Modern POS platforms must support:

  • End-to-end inventory lifecycle (stock-in, stock-out, wastage, reconciliation)
  • Complex promotion engines (stacking rules, conditional pricing, combo logic, time-based campaigns)
  • Diverse payment and settlement models (split payments, partial payments, multi-method transactions)
  • High-pressure transactional scenarios (bill split/merge, table transfer, post-order item edits)
  • Role-based permissions and approval hierarchies
  • Multi-layer reporting for operational and strategic decisions

Most systems either over-engineered configuration layers that overwhelmed frontline staff or oversimplified workflows that collapsed under real-world edge cases.

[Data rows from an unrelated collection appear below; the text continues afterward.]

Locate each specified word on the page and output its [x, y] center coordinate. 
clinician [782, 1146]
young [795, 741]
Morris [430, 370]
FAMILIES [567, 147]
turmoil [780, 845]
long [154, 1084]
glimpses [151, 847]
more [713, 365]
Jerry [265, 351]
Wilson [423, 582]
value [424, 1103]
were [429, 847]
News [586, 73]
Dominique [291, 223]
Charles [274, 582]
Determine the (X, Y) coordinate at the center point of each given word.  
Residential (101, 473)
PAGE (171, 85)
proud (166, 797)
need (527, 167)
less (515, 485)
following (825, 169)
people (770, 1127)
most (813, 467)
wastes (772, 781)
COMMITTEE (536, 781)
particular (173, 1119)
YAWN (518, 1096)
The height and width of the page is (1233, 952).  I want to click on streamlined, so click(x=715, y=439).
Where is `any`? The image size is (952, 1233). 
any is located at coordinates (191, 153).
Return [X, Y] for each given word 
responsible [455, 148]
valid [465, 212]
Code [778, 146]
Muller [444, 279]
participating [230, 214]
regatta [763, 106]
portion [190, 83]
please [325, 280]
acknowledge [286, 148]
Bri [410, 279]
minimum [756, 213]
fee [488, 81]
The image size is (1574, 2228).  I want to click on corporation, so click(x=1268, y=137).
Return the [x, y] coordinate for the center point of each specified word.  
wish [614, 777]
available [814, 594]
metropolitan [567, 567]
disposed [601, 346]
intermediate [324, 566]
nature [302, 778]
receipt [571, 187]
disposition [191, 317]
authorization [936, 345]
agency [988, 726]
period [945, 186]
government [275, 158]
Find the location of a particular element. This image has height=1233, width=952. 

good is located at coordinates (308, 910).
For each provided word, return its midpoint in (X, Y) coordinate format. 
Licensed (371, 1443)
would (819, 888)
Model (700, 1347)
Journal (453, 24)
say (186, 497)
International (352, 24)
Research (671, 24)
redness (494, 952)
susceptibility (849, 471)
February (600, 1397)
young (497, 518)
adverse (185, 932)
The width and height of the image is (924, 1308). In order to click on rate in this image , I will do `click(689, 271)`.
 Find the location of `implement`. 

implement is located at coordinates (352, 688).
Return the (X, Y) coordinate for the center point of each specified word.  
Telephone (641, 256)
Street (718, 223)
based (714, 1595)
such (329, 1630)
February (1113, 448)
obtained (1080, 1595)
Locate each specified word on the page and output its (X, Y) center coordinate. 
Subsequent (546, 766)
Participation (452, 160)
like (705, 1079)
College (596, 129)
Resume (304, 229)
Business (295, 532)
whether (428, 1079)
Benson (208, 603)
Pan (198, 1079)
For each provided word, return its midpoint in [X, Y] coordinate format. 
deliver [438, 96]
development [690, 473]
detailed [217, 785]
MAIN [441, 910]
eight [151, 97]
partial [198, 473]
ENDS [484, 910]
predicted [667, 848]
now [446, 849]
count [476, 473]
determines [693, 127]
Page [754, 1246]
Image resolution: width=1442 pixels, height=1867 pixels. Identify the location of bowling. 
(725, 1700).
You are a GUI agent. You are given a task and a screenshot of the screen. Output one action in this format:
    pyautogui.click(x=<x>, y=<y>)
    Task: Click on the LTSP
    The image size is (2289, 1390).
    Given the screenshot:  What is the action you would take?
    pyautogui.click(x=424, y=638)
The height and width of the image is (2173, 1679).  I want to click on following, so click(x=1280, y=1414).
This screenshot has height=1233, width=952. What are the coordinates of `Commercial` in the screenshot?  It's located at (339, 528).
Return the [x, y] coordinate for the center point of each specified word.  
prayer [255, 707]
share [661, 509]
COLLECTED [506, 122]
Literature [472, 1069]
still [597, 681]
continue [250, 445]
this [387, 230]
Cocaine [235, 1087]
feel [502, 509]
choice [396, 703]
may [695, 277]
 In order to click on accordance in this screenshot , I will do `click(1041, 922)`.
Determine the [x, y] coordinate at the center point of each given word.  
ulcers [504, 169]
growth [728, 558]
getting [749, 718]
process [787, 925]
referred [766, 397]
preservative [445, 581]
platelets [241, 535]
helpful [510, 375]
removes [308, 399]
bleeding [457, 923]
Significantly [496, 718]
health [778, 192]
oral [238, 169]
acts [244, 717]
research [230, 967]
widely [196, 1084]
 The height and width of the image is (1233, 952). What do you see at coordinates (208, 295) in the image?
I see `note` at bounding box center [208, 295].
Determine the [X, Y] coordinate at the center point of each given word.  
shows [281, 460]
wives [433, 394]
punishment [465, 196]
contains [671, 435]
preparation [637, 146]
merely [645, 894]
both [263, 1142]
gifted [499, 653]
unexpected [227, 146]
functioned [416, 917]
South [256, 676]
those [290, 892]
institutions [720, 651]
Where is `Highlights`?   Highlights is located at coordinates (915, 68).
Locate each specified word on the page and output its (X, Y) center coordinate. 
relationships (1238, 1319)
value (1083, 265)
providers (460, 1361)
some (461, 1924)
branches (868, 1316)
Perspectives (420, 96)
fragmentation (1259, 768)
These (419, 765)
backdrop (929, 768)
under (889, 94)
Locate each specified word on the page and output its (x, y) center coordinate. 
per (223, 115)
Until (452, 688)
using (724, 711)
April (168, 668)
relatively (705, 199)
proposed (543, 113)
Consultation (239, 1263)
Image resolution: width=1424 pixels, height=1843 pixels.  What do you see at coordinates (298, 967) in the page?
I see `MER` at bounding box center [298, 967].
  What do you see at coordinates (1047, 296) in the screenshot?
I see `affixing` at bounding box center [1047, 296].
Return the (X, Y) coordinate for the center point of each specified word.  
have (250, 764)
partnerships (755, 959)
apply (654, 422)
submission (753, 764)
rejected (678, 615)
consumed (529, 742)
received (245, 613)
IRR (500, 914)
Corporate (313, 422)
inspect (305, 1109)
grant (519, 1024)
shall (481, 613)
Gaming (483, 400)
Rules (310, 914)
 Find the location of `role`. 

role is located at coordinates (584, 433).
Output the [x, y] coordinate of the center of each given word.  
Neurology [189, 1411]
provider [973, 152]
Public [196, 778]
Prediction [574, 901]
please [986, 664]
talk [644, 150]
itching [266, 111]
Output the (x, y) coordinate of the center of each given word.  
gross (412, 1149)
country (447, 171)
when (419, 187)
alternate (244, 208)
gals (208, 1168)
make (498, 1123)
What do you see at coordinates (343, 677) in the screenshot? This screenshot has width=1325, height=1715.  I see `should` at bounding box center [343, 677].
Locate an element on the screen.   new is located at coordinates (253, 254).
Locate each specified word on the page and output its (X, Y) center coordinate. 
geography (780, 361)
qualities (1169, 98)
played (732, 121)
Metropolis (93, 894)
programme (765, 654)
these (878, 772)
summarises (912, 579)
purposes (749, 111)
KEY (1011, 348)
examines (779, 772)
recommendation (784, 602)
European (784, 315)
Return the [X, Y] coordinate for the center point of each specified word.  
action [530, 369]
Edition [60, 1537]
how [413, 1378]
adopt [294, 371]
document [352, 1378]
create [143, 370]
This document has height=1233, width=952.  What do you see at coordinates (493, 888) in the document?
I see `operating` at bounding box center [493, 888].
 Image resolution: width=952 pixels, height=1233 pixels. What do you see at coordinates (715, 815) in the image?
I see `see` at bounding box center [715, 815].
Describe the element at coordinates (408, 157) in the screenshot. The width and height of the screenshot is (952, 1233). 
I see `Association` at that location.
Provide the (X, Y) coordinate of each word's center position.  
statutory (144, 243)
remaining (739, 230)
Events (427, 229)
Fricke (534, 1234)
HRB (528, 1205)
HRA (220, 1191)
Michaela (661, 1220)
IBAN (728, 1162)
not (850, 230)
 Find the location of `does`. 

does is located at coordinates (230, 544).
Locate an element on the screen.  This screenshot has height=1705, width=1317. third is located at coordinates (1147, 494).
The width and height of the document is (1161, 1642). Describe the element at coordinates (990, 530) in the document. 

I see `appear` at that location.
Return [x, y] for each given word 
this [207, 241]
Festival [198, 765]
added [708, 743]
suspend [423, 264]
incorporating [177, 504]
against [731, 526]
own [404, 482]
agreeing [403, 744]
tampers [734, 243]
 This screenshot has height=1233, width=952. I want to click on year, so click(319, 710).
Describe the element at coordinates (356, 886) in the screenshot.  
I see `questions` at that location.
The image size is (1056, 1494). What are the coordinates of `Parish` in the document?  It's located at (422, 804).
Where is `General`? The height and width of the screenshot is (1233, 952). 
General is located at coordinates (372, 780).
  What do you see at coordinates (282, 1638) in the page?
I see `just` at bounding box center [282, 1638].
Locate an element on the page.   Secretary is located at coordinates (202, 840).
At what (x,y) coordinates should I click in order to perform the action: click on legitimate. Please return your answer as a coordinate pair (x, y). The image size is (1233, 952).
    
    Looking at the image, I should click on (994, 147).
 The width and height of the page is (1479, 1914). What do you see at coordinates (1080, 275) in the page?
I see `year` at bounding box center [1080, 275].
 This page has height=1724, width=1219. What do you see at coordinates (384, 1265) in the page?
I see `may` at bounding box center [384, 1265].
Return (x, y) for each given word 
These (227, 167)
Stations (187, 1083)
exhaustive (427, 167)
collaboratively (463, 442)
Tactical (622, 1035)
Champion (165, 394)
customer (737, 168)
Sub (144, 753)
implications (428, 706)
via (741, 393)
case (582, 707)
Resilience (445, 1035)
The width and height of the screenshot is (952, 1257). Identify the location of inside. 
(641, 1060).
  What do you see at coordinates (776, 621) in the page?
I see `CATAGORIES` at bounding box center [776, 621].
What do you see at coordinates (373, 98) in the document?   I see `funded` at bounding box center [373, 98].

This operational-UX gap resulted in:

  • High cognitive load during peak hours
  • Transaction errors and manual overrides
  • Long onboarding cycles for new staff
  • Underutilized reporting capabilities
  • Friction between business goals and daily operations

The challenge was designing a scalable operational system — not just an interface — that could adapt across different business models while maintaining speed and clarity.

A Day in the Shop

Early in the project, I spent a full day at a busy café during their peak hours, standing beside the cashier counter and observing how staff actually used their current POS system. What I witnessed completely changed my design direction. The cashier, Maria, was incredibly fast—but not because the interface was well-designed. She had memorized where every button was located and could tap through orders without looking. But when a new employee took over during the lunch rush, everything fell apart. He kept tapping the wrong items, struggled to find the discount button, and had to squint to read the small text labels. That's when it hit me: this wasn't about creating a beautiful UI with trendy gradients and animations. The real needs were far more practical—quick response times (every millisecond counts during rush hour), high contrast text that's legible even under bright café lighting, large touch targets to prevent misclicks when you're moving fast, and a clear visual hierarchy so new staff can find functions without extensive training. I watched Maria handle 150+ transactions that day, and I noticed she never scrolled, never hesitated, and never had to search for buttons. That became my north star: design a system so intuitive that it feels like an extension of the cashier's natural workflow, not a obstacle to overcome.

A day in the shop

Design Showcase

POS Front End

The main cashier interface designed for speed and accuracy during high-pressure situations

Back End Dashboard

Analytics and management interface for business owners and managers

Mobile Ordering App

Native mobile app for customers to order ahead and earn rewards

Outcomes & Impact

Built from zero into one of Singapore's leading POS platforms — trusted by thousands of businesses by 2021.

87% faster

Average transaction completion time reduced from 45s to 6s based on time-on-task measurements across 500+ transactions

92% satisfaction

System Usability Scale (SUS) score from staff after 30 days, up from 58% with previous system

45% fewer errors

Order accuracy improved significantly due to clear visual feedback and confirmation patterns

2 hours to proficiency

New staff onboarding time reduced from 8+ hours to under 2 hours without sacrificing capability

Key Learnings

  • 1 Testing in real-world conditions during peak hours revealed issues that lab testing missed, particularly around speed and error recovery.
  • 2 Staff and owners had very different needs - creating separate but connected interfaces proved more effective than a one-size-fits-all approach.
  • 3 Offline-first design was non-negotiable for reliability, which shaped early architectural decisions and informed the entire experience.